Reproducible Benchmarking

  • Fully configuration-driven experiments via a single YAML file
  • All RNGs seeded (Python, NumPy, PyTorch, CUDA) for identical results across machines
  • Automatic run caching — completed runs are loaded from disk, not recomputed
  • Interrupted experiments can be resumed without losing work

Molecular Representations

Key Description
morgan Morgan circular fingerprints
rdkit RDKit 2D molecular descriptors
circus CIRCuS corpus-fit descriptors (training-set-aware)
hf_transformer HuggingFace transformer embeddings (ChemBERTa, MolT5, …)
unimol UniMol v1/v2 3D embeddings
bespoke / precomputed / df_lookup Pre-computed features loaded from CSV/Parquet
graph Reaction graph (merged disconnected molecular graph for GNNs)

Traditional ML Models

Key Description
random_forest Random Forest Regressor
svr Support Vector Regression
xgb XGBoost Regressor
mlp Multi-Layer Perceptron

Graph Neural Network Models

Architecture Key Edge features Reference
Graph Convolutional Network gcn Kipf & Welling, 2017
Graph Attention Network v2 gat Brody et al., 2022
Graph Isomorphism Network + E gin Hu et al., 2020

Hyperparameter Optimisation

  • Optuna-based, cross-validated on the training set only
  • Per-model search spaces defined directly in YAML
  • Configurable number of trials and folds

Data Splitting

  • Powered by astartes
  • random, scaffold, target_property, external samplers
  • Train-size sweeps and multi-seed evaluation

Explainability

  • Traditional ML — SHAP (TreeExplainer or generic Explainer): beeswarm summary plots + CSV values
  • GNNs — Integrated Gradients (signed, no external dependencies): fragment-level beeswarm plots + CSV values

Installation

1. Clone the repository

git clone https://github.com/EdAguilarB/asymbench.git
cd DAAA_ML_Benchmarking

2. Create the conda environment

conda create -n asymmetric_benchmark python=3.11
conda activate asymmetric_benchmark

3. Install dependencies

pip install poetry
poetry install

4. (Optional) GPU support

The GNN pipeline auto-detects CUDA. If you are running on a GPU server, reinstall PyTorch with the correct CUDA wheel before running:

# Check your CUDA version first
nvidia-smi   # look at "CUDA Version:" in the top-right corner

# For CUDA 12.1
pip install torch torchvision \
    --index-url https://download.pytorch.org/whl/cu121 \
    --force-reinstall

# Then reinstall torch-geometric against the new build
TORCH=$(python -c "import torch; print(torch.__version__)")
pip install torch-geometric \
    -f https://data.pyg.org/whl/torch-${TORCH}+cu121.html

# Verify
python -c "import torch; print(torch.cuda.is_available())"

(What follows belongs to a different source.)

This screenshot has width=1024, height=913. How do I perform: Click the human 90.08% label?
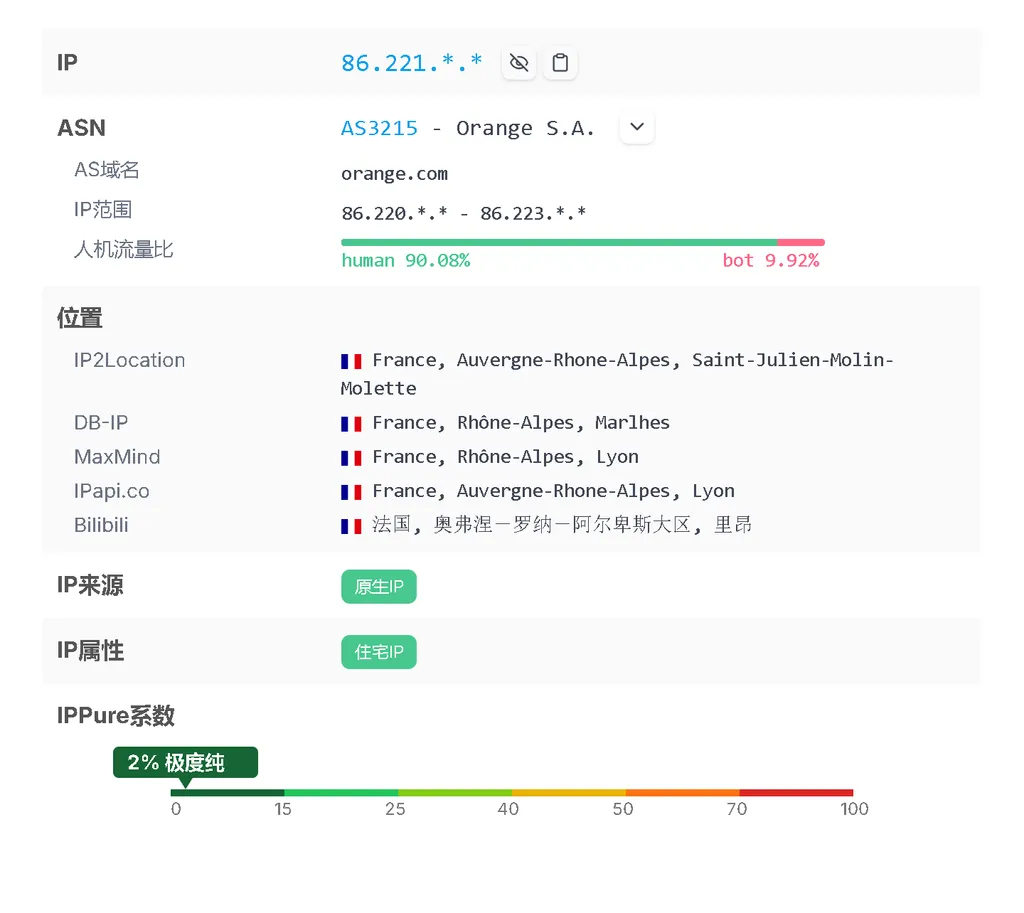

Replace cu121 with cu118 for CUDA 11.8.


Input Data Format

Required CSV structure

The dataset must be a CSV file where:

  • Each row is one reaction
  • Molecular components are represented as SMILES strings in dedicated columns
  • The regression target (e.g. ΔΔG‡ in kJ/mol) is a numeric column
  • An optional ID column uniquely identifies each row
id,substrate_smiles,ligand_smiles,solvent_smiles,ddG
1,O=C1C(C(OCC=C)=O)(c2ccccc2)CCC1,O=P1(O)Oc2ccccc2-c2ccccc21,ClCCl,-6.11
2,O=C1C(C(OCC=C)=O)(c2ccc(OC)cc2)CCC1,O=P1(O)Oc2ccccc2-c2ccccc21,ClCCl,-6.05
...

Rules:

  • There is no limit on the number of SMILES columns — list all reaction components (substrate, ligand, additive, solvent, …)
  • The SMILES columns are listed in smiles_columns in the YAML config
  • All SMILES columns listed there are used to build the graph representation; other columns are ignored
  • For bespoke / precomputed representations, a separate CSV or Parquet file may be provided containing pre-computed numerical features indexed by the same ID column
  • Reaction/experimental variables (temperature, time, concentration, etc.) can be kept as additional numeric columns in the same CSV and referenced via reaction_features in the YAML config (see below)

Bespoke features CSV

When using type: bespoke or type: precomputed, provide a second file:

id,steric_param,hammett_sigma,solvent_dielectric,...
1,19.96,0.00,8.93,...
2,17.66,-0.27,8.93,...

The index_col key tells AsymBench which column to use as the join key (must match id_col in the main dataset).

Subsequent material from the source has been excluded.